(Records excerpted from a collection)
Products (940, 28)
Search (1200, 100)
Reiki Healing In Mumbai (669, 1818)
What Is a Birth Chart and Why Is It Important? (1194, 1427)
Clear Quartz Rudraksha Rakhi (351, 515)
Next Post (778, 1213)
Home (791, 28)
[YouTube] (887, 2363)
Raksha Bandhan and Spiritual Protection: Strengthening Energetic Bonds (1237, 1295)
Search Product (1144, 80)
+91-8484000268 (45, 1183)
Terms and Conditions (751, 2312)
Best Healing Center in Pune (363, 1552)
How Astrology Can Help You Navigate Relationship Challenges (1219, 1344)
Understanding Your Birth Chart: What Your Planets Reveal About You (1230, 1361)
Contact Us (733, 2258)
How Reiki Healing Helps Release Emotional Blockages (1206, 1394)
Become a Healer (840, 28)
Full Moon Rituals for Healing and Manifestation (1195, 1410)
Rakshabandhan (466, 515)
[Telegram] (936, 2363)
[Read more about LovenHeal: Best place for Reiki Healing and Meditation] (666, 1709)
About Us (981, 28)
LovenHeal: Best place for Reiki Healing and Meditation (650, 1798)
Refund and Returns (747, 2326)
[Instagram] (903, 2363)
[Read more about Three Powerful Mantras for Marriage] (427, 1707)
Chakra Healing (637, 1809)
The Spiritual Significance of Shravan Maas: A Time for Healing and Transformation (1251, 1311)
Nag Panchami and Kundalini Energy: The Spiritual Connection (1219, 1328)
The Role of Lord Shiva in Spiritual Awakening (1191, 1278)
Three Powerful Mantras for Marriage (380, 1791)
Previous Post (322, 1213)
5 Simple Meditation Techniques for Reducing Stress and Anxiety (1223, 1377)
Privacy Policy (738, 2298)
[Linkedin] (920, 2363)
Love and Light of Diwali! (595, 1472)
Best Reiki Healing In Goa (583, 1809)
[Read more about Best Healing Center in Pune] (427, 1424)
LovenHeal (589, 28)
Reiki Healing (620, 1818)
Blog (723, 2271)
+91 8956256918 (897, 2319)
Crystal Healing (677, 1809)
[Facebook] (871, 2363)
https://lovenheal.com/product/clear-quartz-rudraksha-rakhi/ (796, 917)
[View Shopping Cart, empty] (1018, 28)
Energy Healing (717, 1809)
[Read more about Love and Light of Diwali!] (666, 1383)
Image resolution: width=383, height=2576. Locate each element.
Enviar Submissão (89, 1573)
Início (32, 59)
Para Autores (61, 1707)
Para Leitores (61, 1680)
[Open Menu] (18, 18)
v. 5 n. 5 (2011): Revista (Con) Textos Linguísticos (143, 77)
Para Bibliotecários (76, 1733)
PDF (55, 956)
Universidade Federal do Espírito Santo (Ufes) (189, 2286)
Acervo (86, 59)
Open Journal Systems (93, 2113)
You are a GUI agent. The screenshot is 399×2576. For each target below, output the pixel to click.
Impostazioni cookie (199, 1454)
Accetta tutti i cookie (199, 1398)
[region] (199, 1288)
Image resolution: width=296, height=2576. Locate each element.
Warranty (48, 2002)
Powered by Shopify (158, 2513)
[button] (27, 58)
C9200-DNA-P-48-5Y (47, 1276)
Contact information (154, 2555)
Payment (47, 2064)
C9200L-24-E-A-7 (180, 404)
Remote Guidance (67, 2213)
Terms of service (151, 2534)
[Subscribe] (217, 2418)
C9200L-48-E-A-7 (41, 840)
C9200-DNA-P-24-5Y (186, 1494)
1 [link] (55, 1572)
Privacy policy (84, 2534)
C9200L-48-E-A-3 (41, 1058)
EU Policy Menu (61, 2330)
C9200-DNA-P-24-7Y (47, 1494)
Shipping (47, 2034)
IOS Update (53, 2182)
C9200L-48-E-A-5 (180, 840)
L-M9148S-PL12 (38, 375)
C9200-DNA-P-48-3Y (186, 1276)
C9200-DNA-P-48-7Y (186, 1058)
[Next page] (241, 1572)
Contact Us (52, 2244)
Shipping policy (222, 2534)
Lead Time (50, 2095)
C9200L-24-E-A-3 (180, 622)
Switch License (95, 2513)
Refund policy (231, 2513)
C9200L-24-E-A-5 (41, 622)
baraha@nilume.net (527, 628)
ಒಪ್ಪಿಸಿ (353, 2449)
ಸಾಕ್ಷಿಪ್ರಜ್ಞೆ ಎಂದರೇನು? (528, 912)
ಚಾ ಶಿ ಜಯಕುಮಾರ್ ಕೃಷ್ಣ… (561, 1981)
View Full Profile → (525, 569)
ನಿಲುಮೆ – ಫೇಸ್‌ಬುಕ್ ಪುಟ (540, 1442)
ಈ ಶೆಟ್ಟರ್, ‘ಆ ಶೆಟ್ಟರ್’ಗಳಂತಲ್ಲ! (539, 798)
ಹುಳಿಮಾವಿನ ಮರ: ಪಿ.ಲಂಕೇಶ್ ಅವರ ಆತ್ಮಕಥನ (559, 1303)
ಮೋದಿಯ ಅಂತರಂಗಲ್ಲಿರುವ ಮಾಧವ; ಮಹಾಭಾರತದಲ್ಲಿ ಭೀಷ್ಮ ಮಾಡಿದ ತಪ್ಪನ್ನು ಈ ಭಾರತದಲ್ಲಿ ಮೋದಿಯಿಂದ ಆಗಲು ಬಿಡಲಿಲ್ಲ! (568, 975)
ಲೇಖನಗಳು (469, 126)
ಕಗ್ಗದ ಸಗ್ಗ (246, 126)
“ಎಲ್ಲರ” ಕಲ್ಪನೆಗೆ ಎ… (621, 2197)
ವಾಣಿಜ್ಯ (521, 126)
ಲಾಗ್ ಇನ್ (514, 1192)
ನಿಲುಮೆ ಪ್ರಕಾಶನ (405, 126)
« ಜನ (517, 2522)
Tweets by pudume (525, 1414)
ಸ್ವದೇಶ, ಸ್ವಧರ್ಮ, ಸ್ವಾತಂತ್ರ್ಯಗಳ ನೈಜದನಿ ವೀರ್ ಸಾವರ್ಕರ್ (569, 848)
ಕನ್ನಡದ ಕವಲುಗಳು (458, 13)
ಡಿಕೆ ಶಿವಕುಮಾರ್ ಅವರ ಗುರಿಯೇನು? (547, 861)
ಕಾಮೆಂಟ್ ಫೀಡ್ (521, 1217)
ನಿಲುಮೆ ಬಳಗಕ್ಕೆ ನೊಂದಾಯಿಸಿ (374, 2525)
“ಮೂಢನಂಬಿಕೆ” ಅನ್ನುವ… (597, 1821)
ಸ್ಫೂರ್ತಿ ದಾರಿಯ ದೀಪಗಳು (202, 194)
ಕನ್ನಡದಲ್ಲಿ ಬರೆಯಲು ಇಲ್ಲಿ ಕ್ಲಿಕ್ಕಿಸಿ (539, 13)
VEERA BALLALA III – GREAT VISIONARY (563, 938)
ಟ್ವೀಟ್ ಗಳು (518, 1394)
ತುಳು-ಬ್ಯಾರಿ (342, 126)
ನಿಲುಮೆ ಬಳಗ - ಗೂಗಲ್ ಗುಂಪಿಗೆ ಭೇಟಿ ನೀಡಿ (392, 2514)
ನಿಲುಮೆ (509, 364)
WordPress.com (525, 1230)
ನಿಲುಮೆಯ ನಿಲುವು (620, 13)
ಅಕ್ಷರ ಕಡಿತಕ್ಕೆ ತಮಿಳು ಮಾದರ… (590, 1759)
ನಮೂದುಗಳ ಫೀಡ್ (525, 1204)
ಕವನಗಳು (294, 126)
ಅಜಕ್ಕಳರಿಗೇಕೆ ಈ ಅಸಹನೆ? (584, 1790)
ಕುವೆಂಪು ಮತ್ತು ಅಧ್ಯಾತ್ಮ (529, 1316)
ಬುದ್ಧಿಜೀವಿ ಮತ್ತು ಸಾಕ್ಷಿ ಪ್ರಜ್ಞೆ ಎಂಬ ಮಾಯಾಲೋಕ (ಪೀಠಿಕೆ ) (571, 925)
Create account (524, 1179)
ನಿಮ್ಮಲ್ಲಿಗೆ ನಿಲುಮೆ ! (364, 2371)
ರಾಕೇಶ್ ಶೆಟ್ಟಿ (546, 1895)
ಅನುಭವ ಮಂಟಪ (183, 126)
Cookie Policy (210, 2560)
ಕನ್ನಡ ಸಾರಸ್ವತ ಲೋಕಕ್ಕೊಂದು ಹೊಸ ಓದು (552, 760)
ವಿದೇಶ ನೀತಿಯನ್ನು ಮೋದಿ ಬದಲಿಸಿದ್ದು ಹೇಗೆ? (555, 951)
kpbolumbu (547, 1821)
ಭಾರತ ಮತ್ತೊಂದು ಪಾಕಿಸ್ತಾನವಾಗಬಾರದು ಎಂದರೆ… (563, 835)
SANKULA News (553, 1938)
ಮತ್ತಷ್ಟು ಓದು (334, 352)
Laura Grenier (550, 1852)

_WHAT TO DO_
Match on "Center": copy every line in the records that has it.

_SOLUTION_
Best Healing Center in Pune (363, 1552)
[Read more about Best Healing Center in Pune] (427, 1424)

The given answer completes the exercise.